Batteries. They are in so many devices and come in so many different types and shapes and sizes, and there are so many misconceptions about them and their maintenance and upkeep…Let’s see if we can clear a few things up…
All batteries have some qualities in common: they contain material that can hold and create an electrical charge, usually through a chemical reaction. Out of all the different types of batteries, there are two main types that the consumer usually deals with; rechargeable and disposable.
Disposable batteries commonly come in three types: alkaline (the most common), heavy-duty (also called carbon zinc batteries) and litium (not to be confused with lithium-ion rechargeable batteries). Alkaline are the common batteries that fill the need for most uses, and are the workhorse of the disposable batteries with a good lifespan and price. Heavy-duty batteries are generally cheaper than alkaline, and with a shorter lifespan, are better suited for simple devices that are not used as often, such as flashlights. Lithium batteries have a very long lifespan, but are very costly and contain toxic material. These are generally best suited for devices that require a much longer lifespan (such as smoke detectors, where they can last around 7-10 years) or in devices that will have long exposure to sub-zero temperatures…think about those cabins in the arctic circle. Don’t have one of those? No need to worry about lithium batteries, then.
There have been many changes in rechargeable batteries over the years, and there are still many different types out on the market. They are generally going to be more expensive than disposable batteries and will require a charging device. All rechargeables will deteriorate over time, and will eventually need disposing of, but with ability to recharge them once they are ‘spent’, increases the lifetime of these batteries over their disposable counterparts, and is a good economical choice in the long run. NiCad (nickel-cadmium) were really the first rechargeable battery to be widely available and popular to consumers, but it had notorious for having short charge life and not having the overall power of a disposable. They are also toxic, so ultimately disposing of them is a problem. They are still popular for commercial applications, such as professional photography, where their high charge density makes them popular. Rechargeable alkaline were supposed to combine the best of both worlds, having the power and battery life of a disposable along with the cost-saving recharging capability of other rechargeable batteries. They really fall behind on both counts, but their low-cost has still given them a niche in the market. Most popular in the consumer rechargeable batter market is the nickel-metal hydride (NiMH) battery. This type have a higher energy density have NiCad’s, hold a charge for longer, and will generally have a longer lifespan of recharging cycles. The downside, as with most rechargeables, is that it with subsequent recharges, they tend hold less and less capacity than before. This means the more times the battery gets recharged, the less charge it holds and the sooner it will need to be recharged. Lithium-ion batteries come in a wide range of chemical makeups, but have some similarities. All use lithium (the lightest metal) in their chemistry, and all have superior charging and energy density, but will generally not have the compact size and shape available in NiMh batteries. That makes them ideal for applications such as power tools, but not so much for smaller devices, such as cell phones, where NiMh are generally used.

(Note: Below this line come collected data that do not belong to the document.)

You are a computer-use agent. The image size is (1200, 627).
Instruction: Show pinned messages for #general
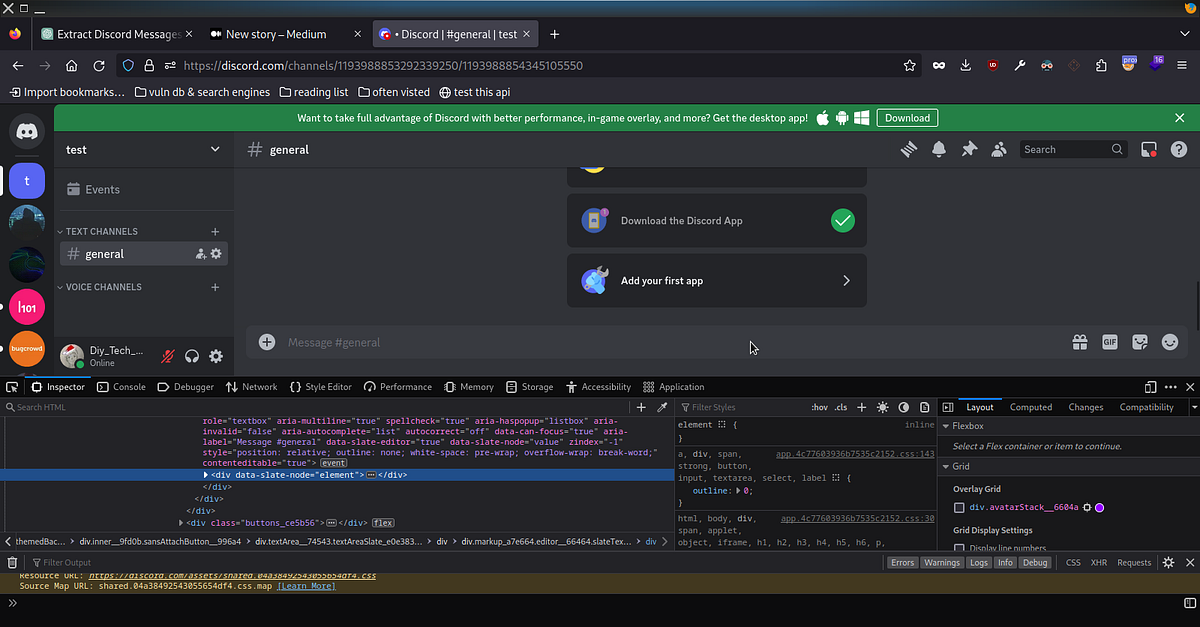coord(968,148)
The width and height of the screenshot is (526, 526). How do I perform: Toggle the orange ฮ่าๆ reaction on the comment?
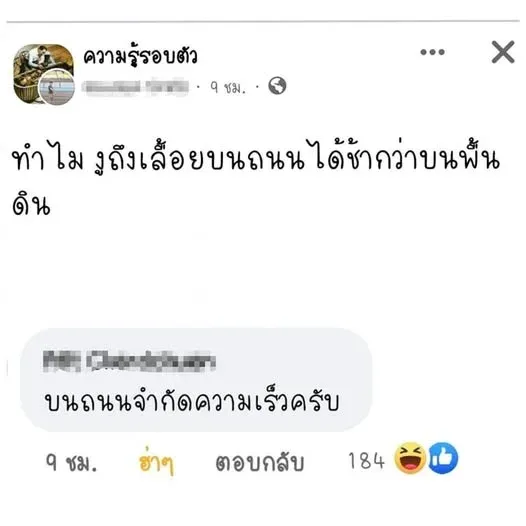156,461
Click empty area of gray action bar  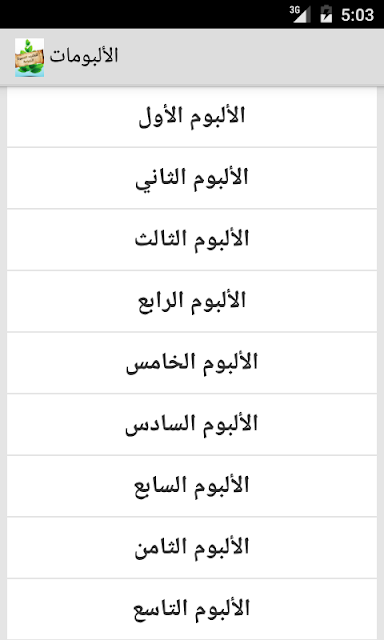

Care and useage…so we’ve got batteries, now what? For both types, disposable and rechargeable, they should be removed from devices if they are not going to be used long-term or put into storage. Also, you should never,under any circumstances, attempt to recharge alkaline or heavy duty batteries, or attempt to recharge a battery on a charger not meant for that battery. Nearly every battery contains caustic, corrosive and toxic material, and can release flamable gasses that only need a spark to ignite, when not used properly…flamable gas + corrosive chemicals = not a good thing!
As for rechargeables, a few simple things to remember can extend the life of your battery and help you avoid being out of juice when you need it. With a new rechargeable, most experts agree that it’s a good idea to initially charge it fully (as most of these are empty of charge when brand new) and be sure to fully discharge it before recharging again. This should be repeated for the first three or four uses. This helps set the full capacity point of the battery. Additionally, fully discharging the battery and then recharging to capacity every three to four weeks, depending on usage, will help keep it’s maximum capacity point (also refered to as a zero-point or memory point). Lithium-ion batteries are more stable for keeping their original zero-point, but it is still a good idea to prolong the life of the battery through occasional full discharging and recharging.
With all batteries, eventually they are going to be past their usage, whether it’s disposables that are spent, or rechargeable that are no longer holding a charge, and it’s very important that no matter the type of battery, it is disposed of properly. As stated above, most disposables contain toxic and caustic material that can cause damage if just thrown with regular waste or, even worse, incinerated, so special care is needed to properly dispose of them. Lithium-ion and NiMH can be dropped off at recycling centers and reconditioned for reuse, another great selling point to go with these…go green!